How many lines of the material contain the string "item"? Give only the number.

RECORDS FOR THE EXERCISE Block Start

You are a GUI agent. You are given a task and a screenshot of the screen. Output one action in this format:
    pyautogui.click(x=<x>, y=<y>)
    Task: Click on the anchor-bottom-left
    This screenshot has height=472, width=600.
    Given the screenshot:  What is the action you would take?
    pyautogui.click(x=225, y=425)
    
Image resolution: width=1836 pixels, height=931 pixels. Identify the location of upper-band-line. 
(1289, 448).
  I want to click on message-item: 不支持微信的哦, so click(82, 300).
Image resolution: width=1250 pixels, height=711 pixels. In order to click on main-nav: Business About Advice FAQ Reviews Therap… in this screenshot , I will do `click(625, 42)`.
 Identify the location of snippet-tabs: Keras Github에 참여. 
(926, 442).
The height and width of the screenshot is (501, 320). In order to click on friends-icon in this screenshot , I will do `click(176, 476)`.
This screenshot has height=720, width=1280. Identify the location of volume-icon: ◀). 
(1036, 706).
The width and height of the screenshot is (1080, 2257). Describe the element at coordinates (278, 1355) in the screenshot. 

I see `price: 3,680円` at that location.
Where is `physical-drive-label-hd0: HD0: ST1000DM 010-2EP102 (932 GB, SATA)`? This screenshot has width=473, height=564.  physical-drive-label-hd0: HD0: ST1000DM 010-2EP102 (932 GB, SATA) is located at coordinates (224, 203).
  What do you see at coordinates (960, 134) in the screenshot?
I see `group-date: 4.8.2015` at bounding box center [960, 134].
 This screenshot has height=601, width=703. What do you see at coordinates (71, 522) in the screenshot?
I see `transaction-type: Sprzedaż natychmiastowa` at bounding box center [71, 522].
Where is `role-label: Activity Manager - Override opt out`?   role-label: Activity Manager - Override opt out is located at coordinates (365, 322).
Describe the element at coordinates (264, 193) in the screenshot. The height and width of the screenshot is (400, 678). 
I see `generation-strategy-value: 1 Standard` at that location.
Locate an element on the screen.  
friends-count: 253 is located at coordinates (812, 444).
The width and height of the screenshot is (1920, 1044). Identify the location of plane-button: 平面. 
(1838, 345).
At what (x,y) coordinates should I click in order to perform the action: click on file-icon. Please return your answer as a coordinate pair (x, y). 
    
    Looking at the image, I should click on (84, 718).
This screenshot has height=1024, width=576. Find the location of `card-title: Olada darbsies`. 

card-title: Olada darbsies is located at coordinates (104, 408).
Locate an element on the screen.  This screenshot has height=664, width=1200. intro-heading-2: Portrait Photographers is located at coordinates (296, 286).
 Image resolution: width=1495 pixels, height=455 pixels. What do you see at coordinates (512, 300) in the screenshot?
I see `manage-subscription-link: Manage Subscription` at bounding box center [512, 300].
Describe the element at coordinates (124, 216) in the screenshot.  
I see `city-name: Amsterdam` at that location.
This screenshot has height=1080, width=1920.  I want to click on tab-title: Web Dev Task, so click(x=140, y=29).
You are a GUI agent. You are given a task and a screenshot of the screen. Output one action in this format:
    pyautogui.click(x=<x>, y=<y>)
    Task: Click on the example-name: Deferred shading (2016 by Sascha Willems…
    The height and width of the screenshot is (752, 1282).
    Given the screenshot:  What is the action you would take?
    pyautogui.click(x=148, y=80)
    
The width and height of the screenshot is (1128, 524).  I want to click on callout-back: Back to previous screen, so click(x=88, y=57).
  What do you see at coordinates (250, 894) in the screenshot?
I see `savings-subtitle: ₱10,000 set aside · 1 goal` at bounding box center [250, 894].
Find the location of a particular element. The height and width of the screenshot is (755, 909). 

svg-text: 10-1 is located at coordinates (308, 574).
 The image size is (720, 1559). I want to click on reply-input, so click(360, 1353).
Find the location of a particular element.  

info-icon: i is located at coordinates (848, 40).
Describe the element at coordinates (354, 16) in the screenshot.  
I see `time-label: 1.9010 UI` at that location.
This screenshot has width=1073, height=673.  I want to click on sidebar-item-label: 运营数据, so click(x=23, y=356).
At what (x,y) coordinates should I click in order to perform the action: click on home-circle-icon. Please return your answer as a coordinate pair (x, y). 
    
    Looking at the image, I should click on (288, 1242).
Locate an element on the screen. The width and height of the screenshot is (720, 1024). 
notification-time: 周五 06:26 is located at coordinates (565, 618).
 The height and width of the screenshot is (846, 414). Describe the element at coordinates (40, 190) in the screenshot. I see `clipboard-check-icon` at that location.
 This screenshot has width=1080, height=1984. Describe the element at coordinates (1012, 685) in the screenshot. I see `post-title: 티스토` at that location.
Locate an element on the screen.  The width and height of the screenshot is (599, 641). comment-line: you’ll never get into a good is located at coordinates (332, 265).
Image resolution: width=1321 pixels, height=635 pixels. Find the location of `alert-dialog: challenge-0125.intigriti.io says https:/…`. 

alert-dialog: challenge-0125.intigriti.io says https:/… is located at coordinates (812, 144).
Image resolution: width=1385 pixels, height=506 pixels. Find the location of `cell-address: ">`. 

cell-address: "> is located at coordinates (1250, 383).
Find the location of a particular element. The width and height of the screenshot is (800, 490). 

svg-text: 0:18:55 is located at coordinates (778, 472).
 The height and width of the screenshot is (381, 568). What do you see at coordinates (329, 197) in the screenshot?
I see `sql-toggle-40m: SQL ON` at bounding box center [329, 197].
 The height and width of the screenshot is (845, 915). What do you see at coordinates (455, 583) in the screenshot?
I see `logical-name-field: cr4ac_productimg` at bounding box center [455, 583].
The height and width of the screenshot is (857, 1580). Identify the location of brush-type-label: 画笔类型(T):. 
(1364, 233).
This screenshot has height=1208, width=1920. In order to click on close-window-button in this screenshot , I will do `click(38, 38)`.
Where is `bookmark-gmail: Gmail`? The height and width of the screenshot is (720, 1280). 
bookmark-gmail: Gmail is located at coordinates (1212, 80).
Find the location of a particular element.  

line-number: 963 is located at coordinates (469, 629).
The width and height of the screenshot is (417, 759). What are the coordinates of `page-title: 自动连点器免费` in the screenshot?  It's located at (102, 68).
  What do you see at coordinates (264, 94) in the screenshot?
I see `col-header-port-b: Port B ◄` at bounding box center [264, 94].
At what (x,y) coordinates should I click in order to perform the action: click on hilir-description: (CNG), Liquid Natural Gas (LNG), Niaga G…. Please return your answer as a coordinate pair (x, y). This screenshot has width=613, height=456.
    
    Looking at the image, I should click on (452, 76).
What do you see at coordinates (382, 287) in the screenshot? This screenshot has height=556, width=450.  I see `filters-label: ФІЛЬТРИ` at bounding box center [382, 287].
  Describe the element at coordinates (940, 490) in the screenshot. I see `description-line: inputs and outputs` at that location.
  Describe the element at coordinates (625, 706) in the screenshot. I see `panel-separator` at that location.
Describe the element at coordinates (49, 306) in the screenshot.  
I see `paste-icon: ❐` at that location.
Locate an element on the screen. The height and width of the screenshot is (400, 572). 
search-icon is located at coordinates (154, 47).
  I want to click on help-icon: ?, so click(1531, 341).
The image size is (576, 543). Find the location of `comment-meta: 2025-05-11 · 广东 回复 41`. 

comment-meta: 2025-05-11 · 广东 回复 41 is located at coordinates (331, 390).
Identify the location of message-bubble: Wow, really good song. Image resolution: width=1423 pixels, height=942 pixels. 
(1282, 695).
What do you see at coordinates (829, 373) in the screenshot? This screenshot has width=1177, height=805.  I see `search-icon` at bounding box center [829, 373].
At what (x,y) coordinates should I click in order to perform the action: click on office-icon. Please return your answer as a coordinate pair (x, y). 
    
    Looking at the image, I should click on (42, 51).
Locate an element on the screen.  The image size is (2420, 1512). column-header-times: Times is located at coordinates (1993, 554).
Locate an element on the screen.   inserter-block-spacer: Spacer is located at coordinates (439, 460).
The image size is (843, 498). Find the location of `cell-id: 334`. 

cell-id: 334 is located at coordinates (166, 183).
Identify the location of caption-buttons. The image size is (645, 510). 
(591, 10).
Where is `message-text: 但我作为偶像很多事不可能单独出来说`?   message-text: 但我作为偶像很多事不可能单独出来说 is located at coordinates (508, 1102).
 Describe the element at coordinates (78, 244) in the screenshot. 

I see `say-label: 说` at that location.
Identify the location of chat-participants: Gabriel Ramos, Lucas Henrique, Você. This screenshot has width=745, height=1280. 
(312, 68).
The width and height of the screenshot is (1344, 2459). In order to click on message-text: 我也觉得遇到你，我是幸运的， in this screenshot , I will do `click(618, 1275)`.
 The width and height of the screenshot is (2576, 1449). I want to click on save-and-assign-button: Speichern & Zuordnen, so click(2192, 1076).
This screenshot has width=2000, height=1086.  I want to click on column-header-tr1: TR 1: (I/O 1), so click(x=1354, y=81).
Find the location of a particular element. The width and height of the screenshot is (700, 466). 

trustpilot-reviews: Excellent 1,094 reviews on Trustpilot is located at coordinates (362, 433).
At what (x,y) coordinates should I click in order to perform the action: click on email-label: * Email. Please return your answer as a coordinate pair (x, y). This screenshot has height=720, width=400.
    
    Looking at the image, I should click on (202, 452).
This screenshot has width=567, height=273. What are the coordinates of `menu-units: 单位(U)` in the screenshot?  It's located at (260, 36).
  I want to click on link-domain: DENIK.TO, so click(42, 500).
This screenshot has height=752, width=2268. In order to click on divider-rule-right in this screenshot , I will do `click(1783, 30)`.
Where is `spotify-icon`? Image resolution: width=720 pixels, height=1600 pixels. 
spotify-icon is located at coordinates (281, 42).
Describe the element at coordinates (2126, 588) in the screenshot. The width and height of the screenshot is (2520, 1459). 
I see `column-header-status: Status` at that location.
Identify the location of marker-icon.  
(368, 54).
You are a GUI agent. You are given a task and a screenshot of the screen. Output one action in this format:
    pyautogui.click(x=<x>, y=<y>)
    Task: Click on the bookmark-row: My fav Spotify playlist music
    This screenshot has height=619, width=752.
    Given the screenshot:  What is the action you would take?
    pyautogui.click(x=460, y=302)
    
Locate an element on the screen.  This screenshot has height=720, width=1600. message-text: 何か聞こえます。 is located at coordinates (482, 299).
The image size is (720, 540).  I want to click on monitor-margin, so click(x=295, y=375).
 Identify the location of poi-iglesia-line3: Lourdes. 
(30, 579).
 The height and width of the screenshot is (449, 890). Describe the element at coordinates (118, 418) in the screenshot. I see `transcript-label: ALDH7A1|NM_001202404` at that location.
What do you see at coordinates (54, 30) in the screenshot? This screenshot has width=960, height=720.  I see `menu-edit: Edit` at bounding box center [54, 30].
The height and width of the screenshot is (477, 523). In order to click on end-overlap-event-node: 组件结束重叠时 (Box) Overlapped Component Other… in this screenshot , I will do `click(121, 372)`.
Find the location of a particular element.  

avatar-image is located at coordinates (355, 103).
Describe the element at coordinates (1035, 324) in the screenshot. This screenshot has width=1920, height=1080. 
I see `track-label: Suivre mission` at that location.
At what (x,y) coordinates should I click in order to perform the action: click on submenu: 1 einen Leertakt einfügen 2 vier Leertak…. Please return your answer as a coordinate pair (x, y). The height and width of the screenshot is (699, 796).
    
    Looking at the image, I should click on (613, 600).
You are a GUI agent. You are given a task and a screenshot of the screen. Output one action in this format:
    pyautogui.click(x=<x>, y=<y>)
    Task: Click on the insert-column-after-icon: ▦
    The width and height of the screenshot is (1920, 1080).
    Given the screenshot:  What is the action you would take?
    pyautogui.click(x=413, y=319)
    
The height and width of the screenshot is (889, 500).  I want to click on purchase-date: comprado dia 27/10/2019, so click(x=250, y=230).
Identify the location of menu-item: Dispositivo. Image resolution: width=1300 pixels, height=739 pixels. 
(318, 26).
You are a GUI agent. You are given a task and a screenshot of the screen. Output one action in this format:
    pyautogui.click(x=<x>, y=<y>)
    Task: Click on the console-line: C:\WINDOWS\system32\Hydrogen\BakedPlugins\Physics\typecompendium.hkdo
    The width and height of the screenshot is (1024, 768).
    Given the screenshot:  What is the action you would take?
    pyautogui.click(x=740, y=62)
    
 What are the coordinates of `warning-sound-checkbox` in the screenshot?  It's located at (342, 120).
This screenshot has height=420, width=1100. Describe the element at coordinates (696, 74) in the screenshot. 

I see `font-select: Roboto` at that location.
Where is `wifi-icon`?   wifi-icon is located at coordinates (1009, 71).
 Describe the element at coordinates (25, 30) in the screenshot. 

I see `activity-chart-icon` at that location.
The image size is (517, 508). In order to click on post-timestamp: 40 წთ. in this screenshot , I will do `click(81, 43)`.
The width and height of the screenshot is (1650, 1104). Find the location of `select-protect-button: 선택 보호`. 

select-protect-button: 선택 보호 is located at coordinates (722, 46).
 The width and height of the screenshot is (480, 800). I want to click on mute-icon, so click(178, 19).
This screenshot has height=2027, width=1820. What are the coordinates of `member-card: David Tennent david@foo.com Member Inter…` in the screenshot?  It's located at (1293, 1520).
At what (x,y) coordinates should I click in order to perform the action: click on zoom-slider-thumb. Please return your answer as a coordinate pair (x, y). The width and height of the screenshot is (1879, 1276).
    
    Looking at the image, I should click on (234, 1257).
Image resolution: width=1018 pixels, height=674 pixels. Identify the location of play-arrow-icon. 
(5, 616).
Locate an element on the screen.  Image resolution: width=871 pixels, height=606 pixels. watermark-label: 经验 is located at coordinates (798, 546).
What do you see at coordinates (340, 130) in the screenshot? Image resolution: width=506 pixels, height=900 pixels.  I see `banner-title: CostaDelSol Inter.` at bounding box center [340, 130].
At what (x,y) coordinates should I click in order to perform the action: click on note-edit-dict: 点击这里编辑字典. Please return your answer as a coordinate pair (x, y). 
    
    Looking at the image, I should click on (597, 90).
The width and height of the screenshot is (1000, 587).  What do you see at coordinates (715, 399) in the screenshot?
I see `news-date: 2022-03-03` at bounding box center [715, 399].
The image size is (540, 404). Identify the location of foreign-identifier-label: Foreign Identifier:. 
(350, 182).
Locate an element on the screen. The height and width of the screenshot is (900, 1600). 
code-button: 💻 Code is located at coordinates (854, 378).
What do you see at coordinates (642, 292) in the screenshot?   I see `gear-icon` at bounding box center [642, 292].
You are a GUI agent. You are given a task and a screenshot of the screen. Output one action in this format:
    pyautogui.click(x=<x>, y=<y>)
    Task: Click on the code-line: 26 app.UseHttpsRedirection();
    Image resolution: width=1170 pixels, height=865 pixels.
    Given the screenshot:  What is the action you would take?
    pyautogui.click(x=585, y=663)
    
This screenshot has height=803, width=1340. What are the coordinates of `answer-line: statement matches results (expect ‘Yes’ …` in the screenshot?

RECORDS FOR THE EXERCISE Block End

- [REPLY TO THE EXERCISE]:
3